%%

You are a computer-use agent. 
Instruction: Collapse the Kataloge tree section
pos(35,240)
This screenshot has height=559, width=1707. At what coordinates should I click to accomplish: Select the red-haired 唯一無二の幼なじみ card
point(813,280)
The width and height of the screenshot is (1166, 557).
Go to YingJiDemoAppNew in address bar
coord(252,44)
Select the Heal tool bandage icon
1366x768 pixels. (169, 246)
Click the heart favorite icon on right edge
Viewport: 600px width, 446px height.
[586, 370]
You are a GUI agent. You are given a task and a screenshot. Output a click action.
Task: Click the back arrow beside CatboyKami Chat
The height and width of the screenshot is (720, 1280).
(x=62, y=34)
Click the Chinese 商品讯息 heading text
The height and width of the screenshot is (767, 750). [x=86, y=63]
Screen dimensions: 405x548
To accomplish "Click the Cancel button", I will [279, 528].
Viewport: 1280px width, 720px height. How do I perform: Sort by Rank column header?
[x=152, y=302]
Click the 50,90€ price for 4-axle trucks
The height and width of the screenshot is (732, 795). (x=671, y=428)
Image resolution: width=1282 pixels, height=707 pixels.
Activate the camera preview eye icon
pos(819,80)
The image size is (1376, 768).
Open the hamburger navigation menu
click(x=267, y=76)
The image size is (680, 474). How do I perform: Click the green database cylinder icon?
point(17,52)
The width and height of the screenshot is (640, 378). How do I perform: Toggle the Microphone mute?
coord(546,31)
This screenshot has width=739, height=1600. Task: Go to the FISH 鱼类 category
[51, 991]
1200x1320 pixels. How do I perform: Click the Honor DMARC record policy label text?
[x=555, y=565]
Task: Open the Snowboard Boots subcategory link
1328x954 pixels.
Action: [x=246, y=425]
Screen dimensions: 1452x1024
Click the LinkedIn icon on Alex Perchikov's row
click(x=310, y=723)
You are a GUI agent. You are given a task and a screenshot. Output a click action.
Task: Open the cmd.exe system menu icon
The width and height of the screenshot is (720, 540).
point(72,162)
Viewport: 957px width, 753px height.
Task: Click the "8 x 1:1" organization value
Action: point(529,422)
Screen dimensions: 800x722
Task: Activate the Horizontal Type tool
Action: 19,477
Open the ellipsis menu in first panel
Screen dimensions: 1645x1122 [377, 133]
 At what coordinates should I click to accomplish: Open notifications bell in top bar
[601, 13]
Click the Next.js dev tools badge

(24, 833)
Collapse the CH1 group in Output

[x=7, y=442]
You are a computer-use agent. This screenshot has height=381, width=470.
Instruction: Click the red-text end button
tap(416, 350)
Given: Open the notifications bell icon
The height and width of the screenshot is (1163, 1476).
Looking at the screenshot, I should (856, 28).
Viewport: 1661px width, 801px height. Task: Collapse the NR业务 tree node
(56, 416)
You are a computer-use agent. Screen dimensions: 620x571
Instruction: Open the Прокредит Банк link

%%

=== About this task ===
Reproduce the entries above exactly, starting at their first line and finishing with the line that contains "The image size is (1376, 768).".

=== Response to this task ===
You are a computer-use agent. 
Instruction: Collapse the Kataloge tree section
pos(35,240)
This screenshot has height=559, width=1707. At what coordinates should I click to accomplish: Select the red-haired 唯一無二の幼なじみ card
point(813,280)
The width and height of the screenshot is (1166, 557).
Go to YingJiDemoAppNew in address bar
coord(252,44)
Select the Heal tool bandage icon
1366x768 pixels. (169, 246)
Click the heart favorite icon on right edge
Viewport: 600px width, 446px height.
[586, 370]
You are a GUI agent. You are given a task and a screenshot. Output a click action.
Task: Click the back arrow beside CatboyKami Chat
The height and width of the screenshot is (720, 1280).
(x=62, y=34)
Click the Chinese 商品讯息 heading text
The height and width of the screenshot is (767, 750). [x=86, y=63]
Screen dimensions: 405x548
To accomplish "Click the Cancel button", I will [279, 528].
Viewport: 1280px width, 720px height. How do I perform: Sort by Rank column header?
[x=152, y=302]
Click the 50,90€ price for 4-axle trucks
The height and width of the screenshot is (732, 795). (x=671, y=428)
Image resolution: width=1282 pixels, height=707 pixels.
Activate the camera preview eye icon
pos(819,80)
The image size is (1376, 768).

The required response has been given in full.